ASSUMING that there are conservative Democratic voters and (some) conservative Democratic issues, where are the conservative Democratic politicians? The conference was attended by two U.S. representatives, Beverly Byron (Md.) and Gene Taylor (Miss.); two state legislators, David Halbrook (Miss.) and William Bulger (Mass.); Koch; and Virginia Governor Douglas Wilder. Many of the pols, unused to such a venue and perhaps afraid that their presence would be reported in the press, even as Koch once threatened to have the vice squad release the names of johns-took pains to establish their liberalism on key issues. Koch boasted that he had campaigned for the legalization of abortion as long ago as 1962, while Congressman Taylor thumped the tub of protection, asking how many people in the audience were wearing American watches. (I held up my forty-year-old Elgin, but he was not impressed.)

The Democrats generated the most heat on the subject of the Civil Rights Bill. Governor Wilder blasted the Bush Administration for characterizing the bill's affirmative-action provisions as quotas. "As one who has had some experience with real racial-quota laws, let me say that the Civil Rights Act [sic] of 1990 is not one of those laws. . . . Surely, a President who stands up to the intimidation of Saddam Hussein must stand up to the intimidation of extremists like Jesse Helms." Decoded, what the governor said was this: Helms is a racist, reelected in a racist campaign; Bush and Helms agree on the Civil Rights Bill; therefore, anyone who agrees with them is a racist too.

That means, then, that Ed Koch is a racist, for Koch only an hour earlier had denounced what he called the Kennedy-Hawkins bill: "I will not call it a civil-rights bill, because it's not.

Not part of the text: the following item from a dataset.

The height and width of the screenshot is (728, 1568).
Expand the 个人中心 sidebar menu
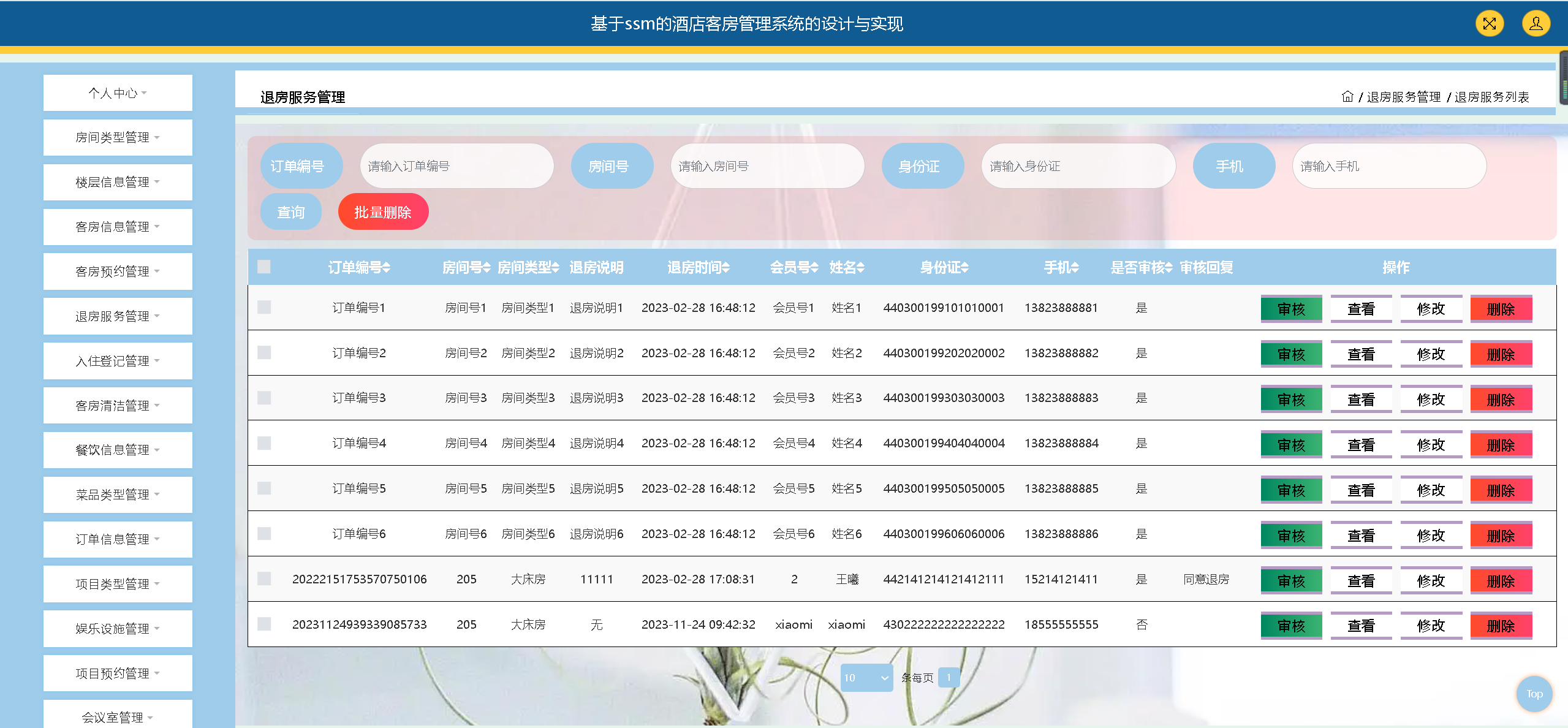(118, 93)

. . When affirmative action is presented as goals, timetables, and sanctions, it means quotas.... If that isn't a quota bill, I don't know what is." Governor Wilder's attempt to exclude opponents of the bill from the civilized community suggests that he, and the leadership of the Democratic Party, fear that Koch's opinion is widely shared, and that only a pre-emptive moral strike, employing nuclear and biological weapons, will save the bill, and themselves.

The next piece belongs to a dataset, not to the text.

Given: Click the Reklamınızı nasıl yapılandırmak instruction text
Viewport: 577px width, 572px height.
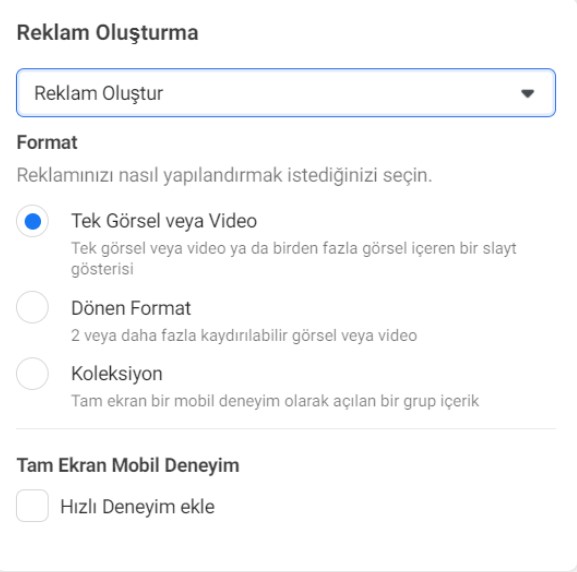Looking at the screenshot, I should [224, 175].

In the second, conservative half of his speech, the governor focused on fiscal responsibility, as practiced by himself in Virginia. "It's meant making some tough choices. It's meant having the willpower to say no."' I thought I had heard this before, and indeed had-from Charles Krauthammer's former employer. We must cut spending and pay as we go. If [Congress doesn't] hold the line, I will. That's what the veto is for." Thus Walter Mondale, in his acceptance speech at the 1984 Democratic convention. The point of the recollection is that fiscal responsibility" is some of the saddest fustian in American politics. The seriousness of the rhetoric depends entirely on the politician's record. Wilder's in Virginia is, so far, good. What it would become on the national level remains to be seen.